---- DATA PROVIDED

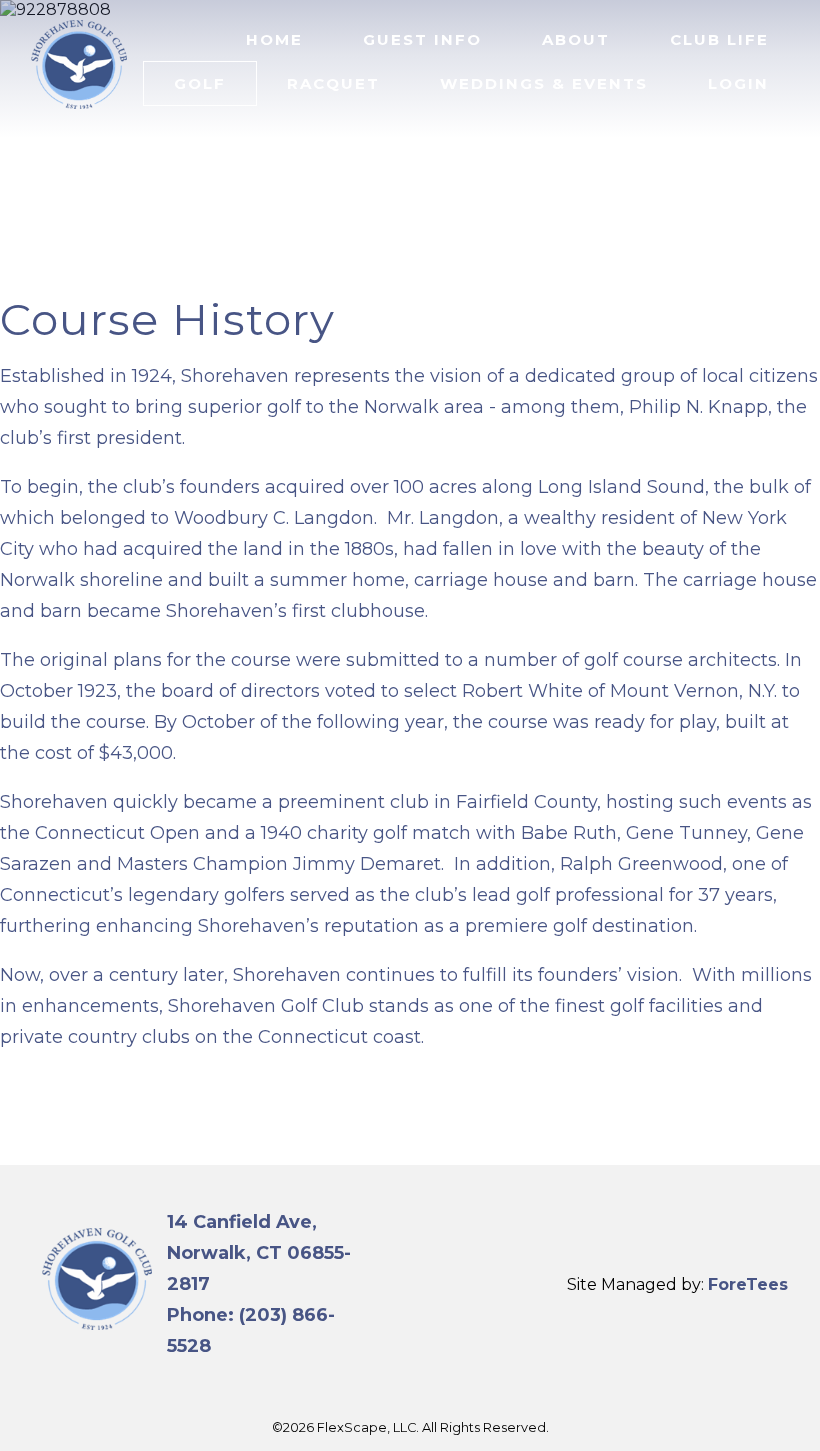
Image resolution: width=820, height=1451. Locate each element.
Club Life (719, 39)
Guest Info (422, 39)
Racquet (333, 83)
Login (738, 83)
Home (274, 39)
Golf (200, 83)
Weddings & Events (544, 83)
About (576, 39)
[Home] (79, 113)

--------

WHAT YOU WILL DO. Return the full set of lines above word for word and with no pictures.

ANSWER FOR THIS EXERCISE.
Image resolution: width=820, height=1451. Locate each element.
Club Life (719, 39)
Guest Info (422, 39)
Racquet (333, 83)
Login (738, 83)
Home (274, 39)
Golf (200, 83)
Weddings & Events (544, 83)
About (576, 39)
[Home] (79, 113)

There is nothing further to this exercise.